### [Data records]
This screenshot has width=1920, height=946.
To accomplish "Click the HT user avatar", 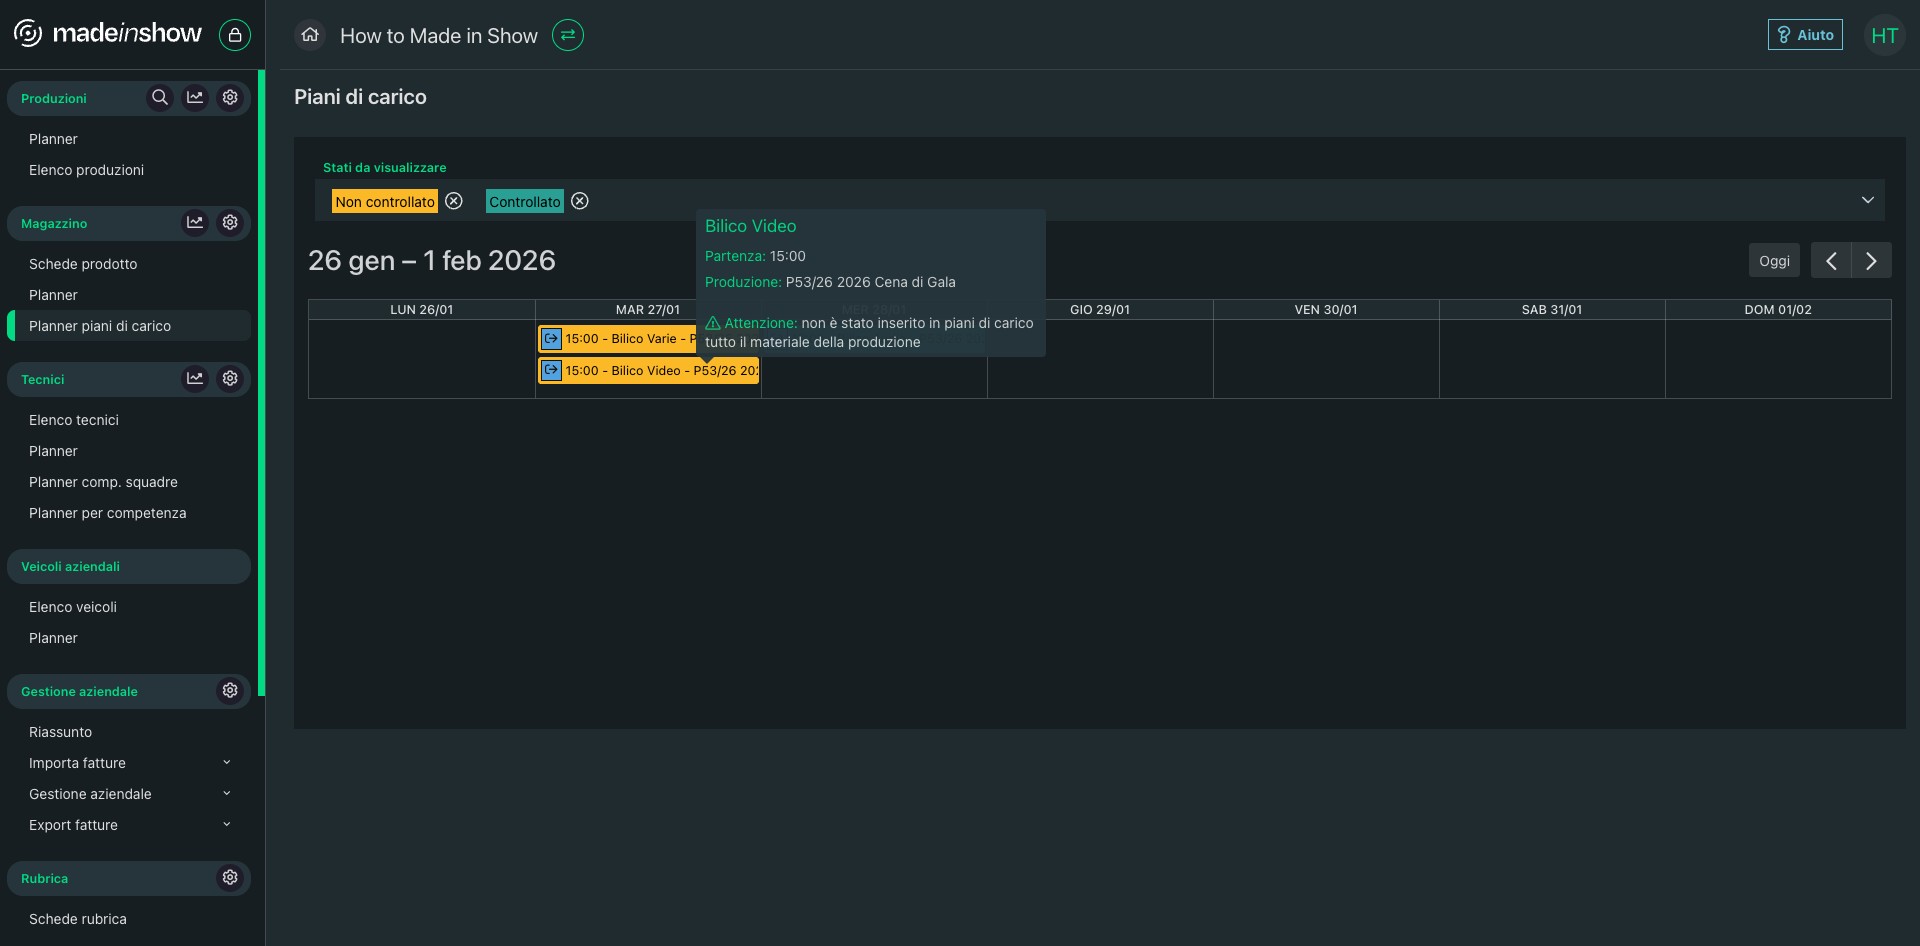I will pyautogui.click(x=1884, y=36).
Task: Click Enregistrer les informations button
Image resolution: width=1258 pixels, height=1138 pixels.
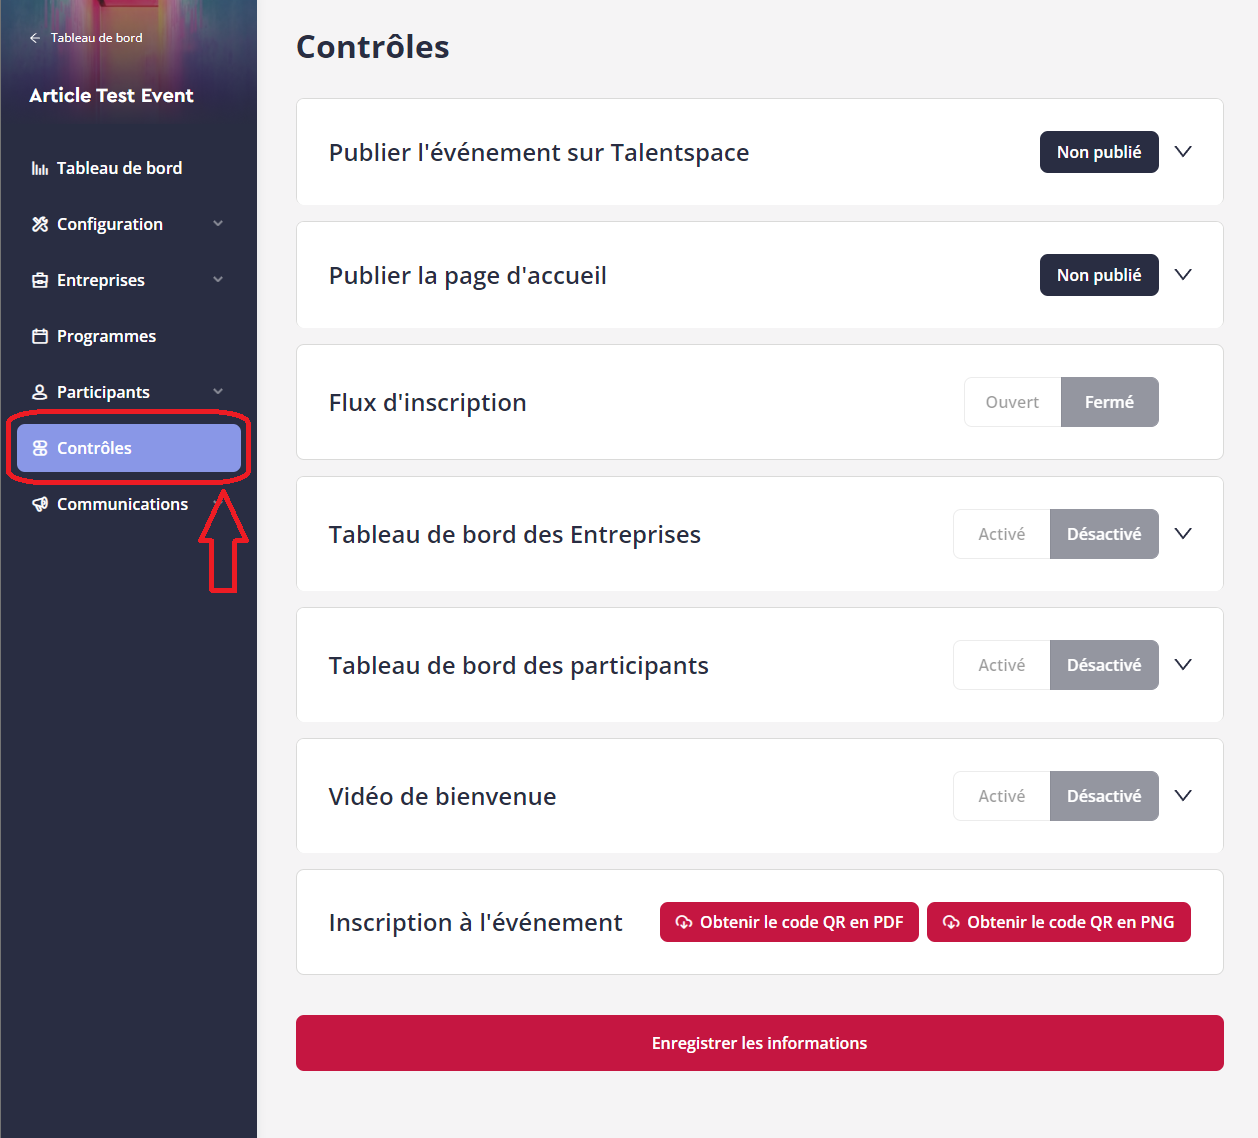Action: 760,1043
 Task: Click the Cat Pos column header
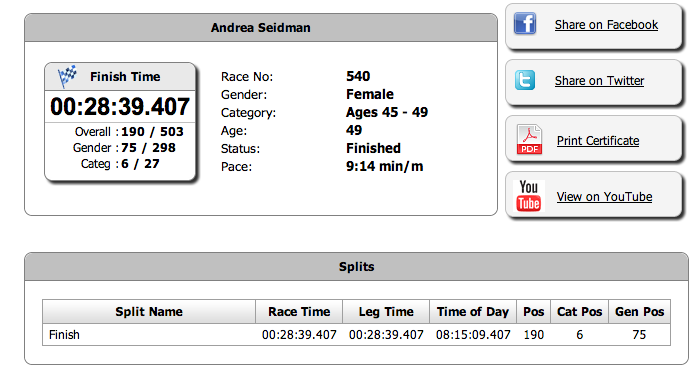pyautogui.click(x=579, y=312)
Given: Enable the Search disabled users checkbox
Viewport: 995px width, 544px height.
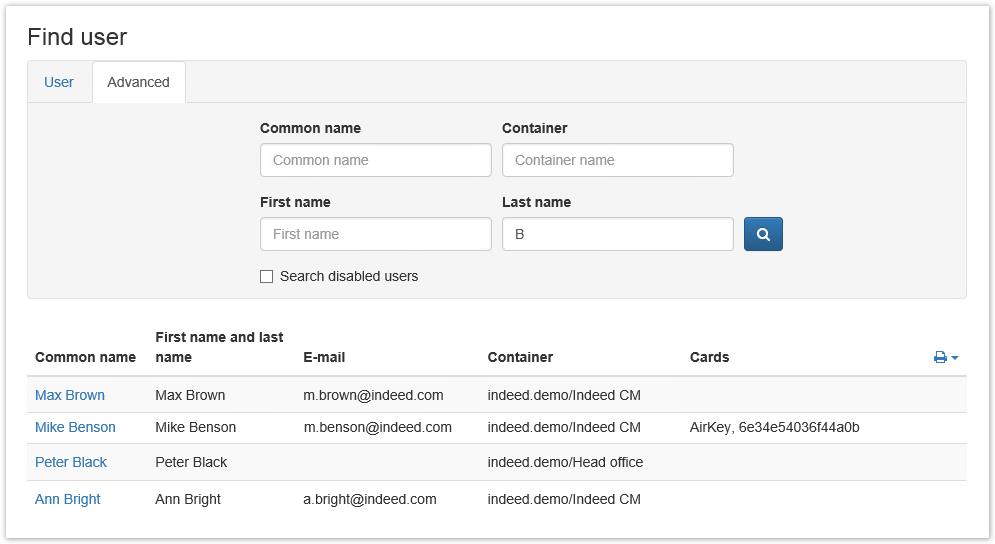Looking at the screenshot, I should coord(267,277).
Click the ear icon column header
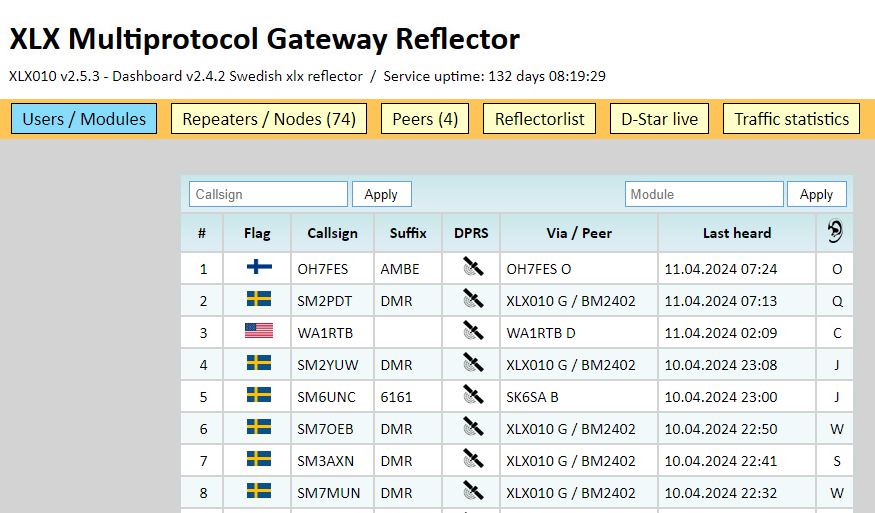The width and height of the screenshot is (875, 513). (x=835, y=233)
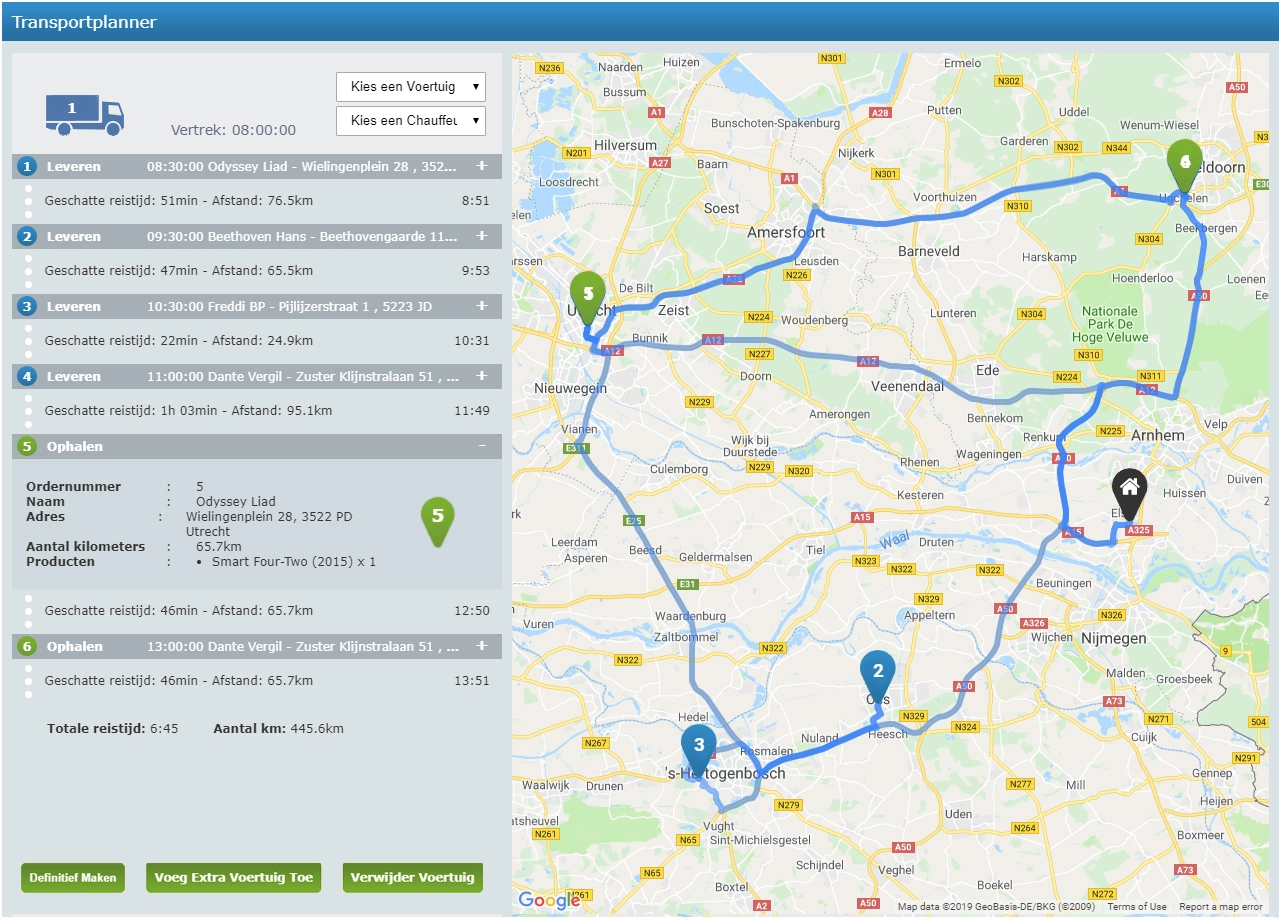Viewport: 1279px width, 921px height.
Task: Click Voeg Extra Voertuig Toe
Action: [x=233, y=877]
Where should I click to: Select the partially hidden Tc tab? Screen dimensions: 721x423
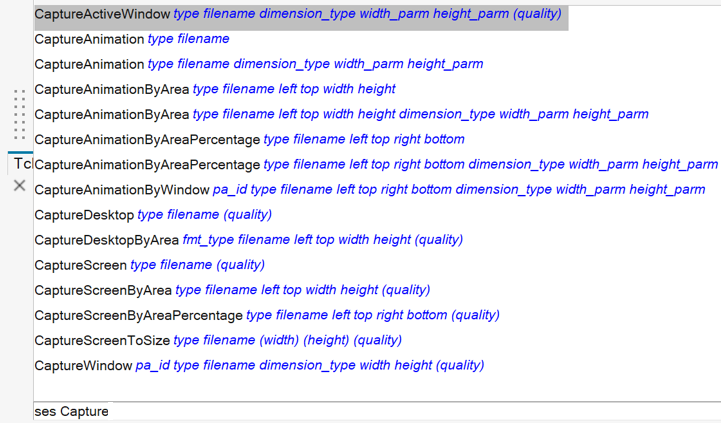click(22, 163)
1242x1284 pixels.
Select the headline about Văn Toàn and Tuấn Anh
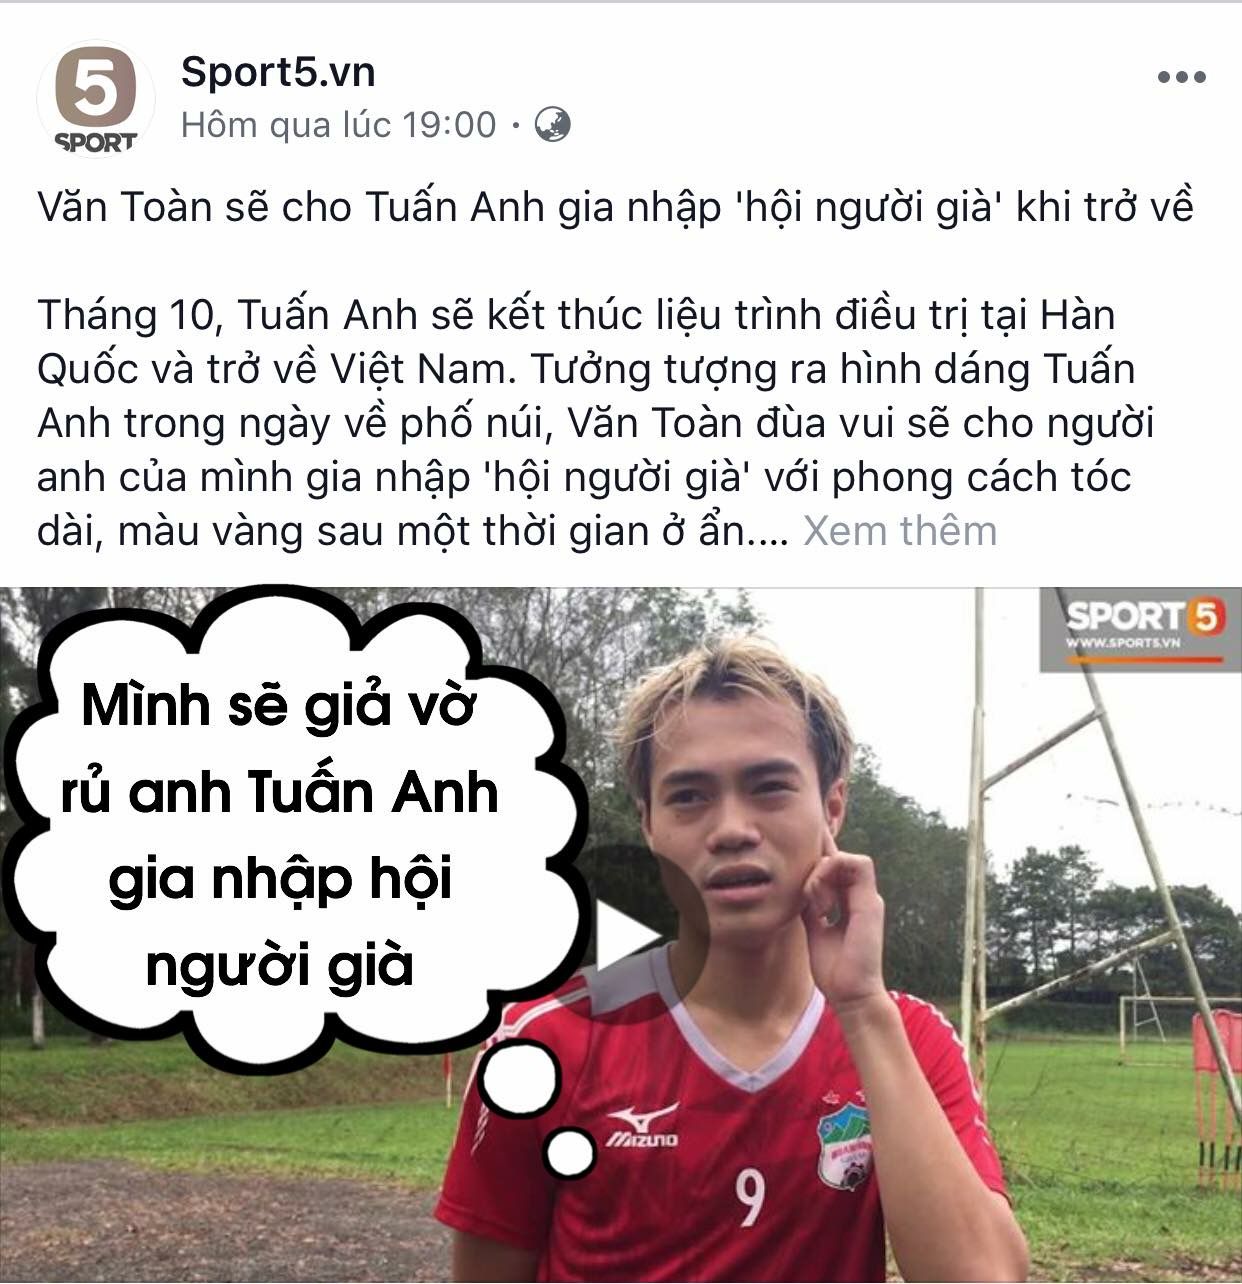pos(615,208)
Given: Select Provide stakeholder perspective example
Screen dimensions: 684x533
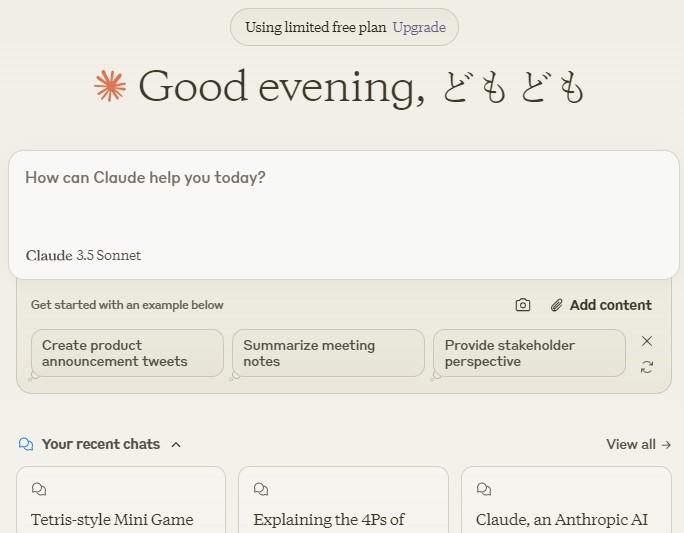Looking at the screenshot, I should pyautogui.click(x=530, y=353).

### [DESCRIPTION OF THE TASK]
Look above for the line containing "Click the ear icon column header"; output that line and all lines after it through the last one exactly, without the pictures.

### [SOLUTION TO THIS EXERCISE]
Click the ear icon column header
The width and height of the screenshot is (875, 513). (x=835, y=233)
Viewport: 1279px width, 921px height.
Task: Click Voeg Extra Voertuig Toe
Action: [x=233, y=877]
Where should I click to: Select the partially hidden Tc tab? Screen dimensions: 721x423
click(22, 163)
1242x1284 pixels.
Select the headline about Văn Toàn and Tuấn Anh
pos(615,208)
Given: Select Provide stakeholder perspective example
Screen dimensions: 684x533
Looking at the screenshot, I should pyautogui.click(x=530, y=353).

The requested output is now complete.